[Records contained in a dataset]

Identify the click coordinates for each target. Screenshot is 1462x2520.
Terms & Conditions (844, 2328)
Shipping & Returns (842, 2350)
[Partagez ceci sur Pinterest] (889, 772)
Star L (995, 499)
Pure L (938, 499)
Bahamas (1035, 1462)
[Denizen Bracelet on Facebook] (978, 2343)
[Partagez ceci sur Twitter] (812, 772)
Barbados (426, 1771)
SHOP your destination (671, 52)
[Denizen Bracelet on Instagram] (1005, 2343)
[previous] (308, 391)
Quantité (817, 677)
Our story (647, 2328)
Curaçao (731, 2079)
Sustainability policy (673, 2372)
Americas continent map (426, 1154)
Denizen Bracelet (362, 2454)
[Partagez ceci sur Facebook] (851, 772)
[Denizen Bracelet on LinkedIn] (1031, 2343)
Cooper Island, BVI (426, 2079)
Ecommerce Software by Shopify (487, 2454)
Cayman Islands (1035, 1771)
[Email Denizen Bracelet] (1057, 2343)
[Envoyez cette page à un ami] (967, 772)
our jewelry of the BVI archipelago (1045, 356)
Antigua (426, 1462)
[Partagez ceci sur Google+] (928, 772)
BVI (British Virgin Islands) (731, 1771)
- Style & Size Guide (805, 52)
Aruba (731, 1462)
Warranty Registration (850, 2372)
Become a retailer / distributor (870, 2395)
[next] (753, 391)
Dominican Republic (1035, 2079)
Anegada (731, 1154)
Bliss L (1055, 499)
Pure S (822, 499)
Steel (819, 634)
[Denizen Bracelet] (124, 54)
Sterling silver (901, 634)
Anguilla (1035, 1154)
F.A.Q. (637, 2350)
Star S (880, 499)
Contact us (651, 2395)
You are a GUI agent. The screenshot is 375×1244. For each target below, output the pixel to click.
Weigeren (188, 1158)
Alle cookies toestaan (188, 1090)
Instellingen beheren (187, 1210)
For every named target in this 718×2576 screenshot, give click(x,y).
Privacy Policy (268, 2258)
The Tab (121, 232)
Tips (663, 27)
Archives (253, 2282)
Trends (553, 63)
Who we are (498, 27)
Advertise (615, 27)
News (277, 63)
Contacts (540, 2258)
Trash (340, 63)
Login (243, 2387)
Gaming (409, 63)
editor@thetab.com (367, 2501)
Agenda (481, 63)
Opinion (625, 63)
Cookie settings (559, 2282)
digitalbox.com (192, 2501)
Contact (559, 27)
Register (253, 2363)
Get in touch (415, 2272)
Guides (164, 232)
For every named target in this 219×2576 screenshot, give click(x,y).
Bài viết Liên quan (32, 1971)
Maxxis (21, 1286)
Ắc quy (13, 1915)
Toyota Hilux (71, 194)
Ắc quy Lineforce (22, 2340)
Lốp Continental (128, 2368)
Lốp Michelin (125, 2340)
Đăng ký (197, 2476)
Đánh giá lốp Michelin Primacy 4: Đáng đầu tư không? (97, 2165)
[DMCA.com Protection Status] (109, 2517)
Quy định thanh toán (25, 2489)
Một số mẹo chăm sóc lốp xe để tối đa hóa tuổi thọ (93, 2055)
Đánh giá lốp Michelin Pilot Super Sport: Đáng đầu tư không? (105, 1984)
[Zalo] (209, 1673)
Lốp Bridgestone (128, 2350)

YOUR ASSIGNMENT
Give exactly, and nothing besides, the lines from the one in which "Agenda (481, 63)" occurs through the end of the records.

WORKED SOLUTION
Agenda (481, 63)
Opinion (625, 63)
Cookie settings (559, 2282)
digitalbox.com (192, 2501)
Contact (559, 27)
Register (253, 2363)
Get in touch (415, 2272)
Guides (164, 232)
For every named target in this 219×2576 screenshot, give click(x,y).
Bài viết Liên quan (32, 1971)
Maxxis (21, 1286)
Ắc quy (13, 1915)
Toyota Hilux (71, 194)
Ắc quy Lineforce (22, 2340)
Lốp Continental (128, 2368)
Lốp Michelin (125, 2340)
Đăng ký (197, 2476)
Đánh giá lốp Michelin Primacy 4: Đáng đầu tư không? (97, 2165)
[DMCA.com Protection Status] (109, 2517)
Quy định thanh toán (25, 2489)
Một số mẹo chăm sóc lốp xe để tối đa hóa tuổi thọ (93, 2055)
Đánh giá lốp Michelin Pilot Super Sport: Đáng đầu tư không? (105, 1984)
[Zalo] (209, 1673)
Lốp Bridgestone (128, 2350)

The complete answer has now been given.